Question 10: A 28-year-old primigravid woman at 36 weeks' gestation comes to the emergency department for 2 hours of contractions. Her pregnancy has been uncomplicated. The contractions occur once every 20–30 minutes, last less than 30 seconds, and have been consistent in intensity and duration since onset. During that time there has been an increase in fetal movements. Her temperature is 37.1°C (98.8°F), pulse is 98/min, and blood pressure is 104/76 mm Hg. Pelvic examination shows clear cervical mucus and a firm uterus consistent in size with a 36-week gestation. The cervix is 0% effaced and undilated; the vertex is at -3 station. The fetal heart rate is reassuring. After an hour of monitoring in the emergency department, the character of the contractions and pelvic examination findings remain unchanged. Which of the following is the most appropriate next step?
A. Admit for continuous monitoring
B. Reassurance and discharge (Correct Answer)
C. Administer tocolytics
D. Perform cesarean delivery
E. Offer local or regional anesthesia
Explanation: ***Reassurance and discharge***
- The patient's symptoms (contractions every 20-30 minutes, lasting less than 30 seconds, consistent in intensity and duration, **no cervical changes**) are consistent with **Braxton Hicks contractions** rather than true labor.
- Given the reassuring fetal movements, normal vital signs, and unchanged cervical examination after an hour of monitoring, **reassurance and discharge** with instructions to return for signs of true labor are appropriate.

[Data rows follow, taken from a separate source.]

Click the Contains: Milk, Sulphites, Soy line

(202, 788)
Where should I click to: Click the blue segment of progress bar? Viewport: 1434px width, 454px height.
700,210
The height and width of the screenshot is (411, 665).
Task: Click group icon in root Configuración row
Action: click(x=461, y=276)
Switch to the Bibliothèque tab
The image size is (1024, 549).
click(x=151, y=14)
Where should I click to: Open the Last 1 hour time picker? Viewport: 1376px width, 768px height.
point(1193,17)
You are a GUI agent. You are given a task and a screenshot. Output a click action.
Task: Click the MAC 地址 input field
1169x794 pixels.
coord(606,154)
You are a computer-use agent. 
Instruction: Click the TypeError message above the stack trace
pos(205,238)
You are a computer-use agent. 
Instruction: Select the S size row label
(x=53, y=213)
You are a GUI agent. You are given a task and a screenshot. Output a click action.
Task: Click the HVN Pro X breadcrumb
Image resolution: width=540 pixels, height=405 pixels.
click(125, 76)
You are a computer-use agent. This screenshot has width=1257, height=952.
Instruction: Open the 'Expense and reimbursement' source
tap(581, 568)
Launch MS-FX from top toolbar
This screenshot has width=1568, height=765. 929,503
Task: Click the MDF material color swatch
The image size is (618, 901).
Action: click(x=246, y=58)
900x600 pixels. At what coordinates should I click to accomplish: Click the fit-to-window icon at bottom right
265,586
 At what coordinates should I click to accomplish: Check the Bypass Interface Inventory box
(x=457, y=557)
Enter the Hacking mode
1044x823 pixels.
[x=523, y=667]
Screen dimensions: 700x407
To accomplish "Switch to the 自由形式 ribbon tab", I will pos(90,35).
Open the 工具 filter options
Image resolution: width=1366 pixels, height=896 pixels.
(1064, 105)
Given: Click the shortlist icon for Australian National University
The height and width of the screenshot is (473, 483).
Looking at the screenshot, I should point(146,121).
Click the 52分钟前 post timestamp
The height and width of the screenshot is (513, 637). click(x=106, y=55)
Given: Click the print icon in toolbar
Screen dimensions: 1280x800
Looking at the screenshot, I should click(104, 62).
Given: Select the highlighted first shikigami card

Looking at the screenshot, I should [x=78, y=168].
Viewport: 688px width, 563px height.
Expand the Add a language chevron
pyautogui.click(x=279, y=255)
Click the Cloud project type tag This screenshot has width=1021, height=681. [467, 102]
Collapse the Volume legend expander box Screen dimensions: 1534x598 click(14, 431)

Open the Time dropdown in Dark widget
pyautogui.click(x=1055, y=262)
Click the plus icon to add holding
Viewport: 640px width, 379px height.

*Admit for continuous monitoring*
- Admission for continuous monitoring is indicated for **true labor**, suspected fetal distress, or complications requiring close observation.
- This patient's findings, including lack of cervical change and stable contraction pattern, do not meet criteria for admission.
*Administer tocolytics*
- **Tocolytics** are used to stop or slow down premature labor.
- This patient is at **36 weeks' gestation** (near term) and is not in true labor, making tocolytic administration inappropriate and unnecessary.
*Perform cesarean delivery*
- **Cesarean delivery** is indicated for obstetric emergencies, fetal distress, or failed vaginal delivery.
- There are no indications for an operative delivery at this time; the patient is not in active labor and both mother and fetus are stable.
*Offer local or regional anesthesia*
- **Local or regional anesthesia** (e.g., epidural) is typically offered for pain management during active labor.
- Since the patient is not in active labor, pain management for labor is not necessary.